[What the task asks]
The whole listing needs retyping exactly; keep the pictures out of it.

[Data to use]

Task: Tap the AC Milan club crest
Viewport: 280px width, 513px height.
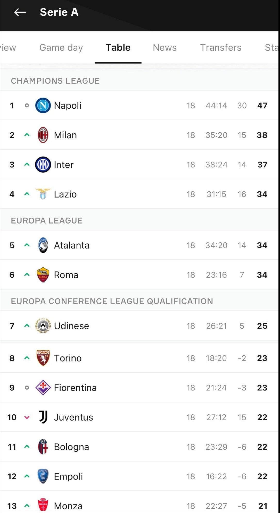Action: [x=43, y=135]
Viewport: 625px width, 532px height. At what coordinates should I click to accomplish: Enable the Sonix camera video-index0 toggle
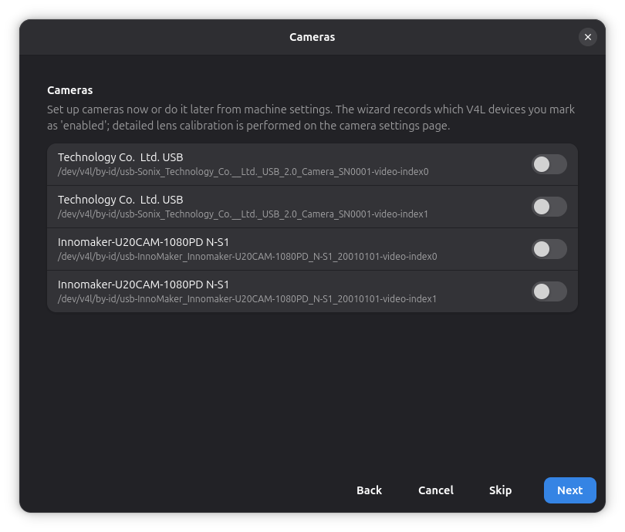(549, 164)
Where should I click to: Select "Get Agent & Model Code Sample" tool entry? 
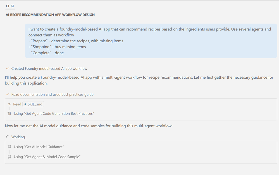click(47, 157)
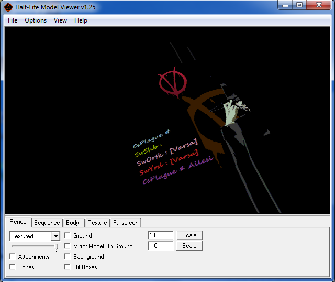Enable the Background checkbox
The image size is (335, 282).
[x=67, y=257]
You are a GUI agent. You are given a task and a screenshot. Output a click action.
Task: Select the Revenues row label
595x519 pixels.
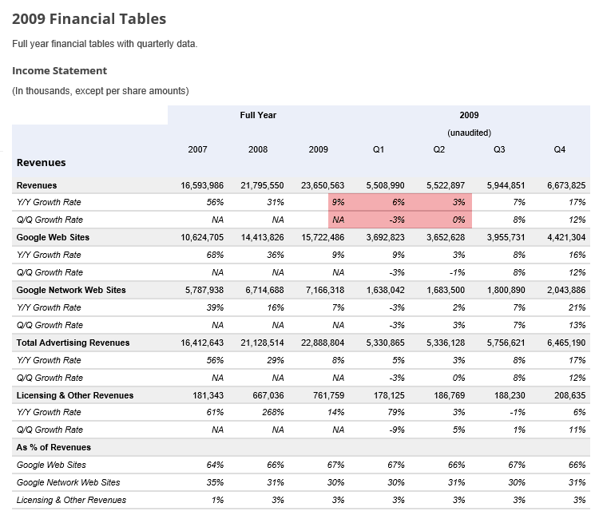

[Response to the task]
Task: Tap the AC Milan club crest
Viewport: 280px width, 513px height.
Action: [x=43, y=135]
Viewport: 625px width, 532px height. At what coordinates should I click to accomplish: Enable the Sonix camera video-index0 toggle
(549, 164)
Where should I click to: Select "Get Agent & Model Code Sample" tool entry? 
click(47, 157)
Enable the Background checkbox
The image size is (335, 282).
[x=67, y=257]
You are a GUI agent. You are given a task and a screenshot. Output a click action.
Task: Select the Revenues row label
595x519 pixels.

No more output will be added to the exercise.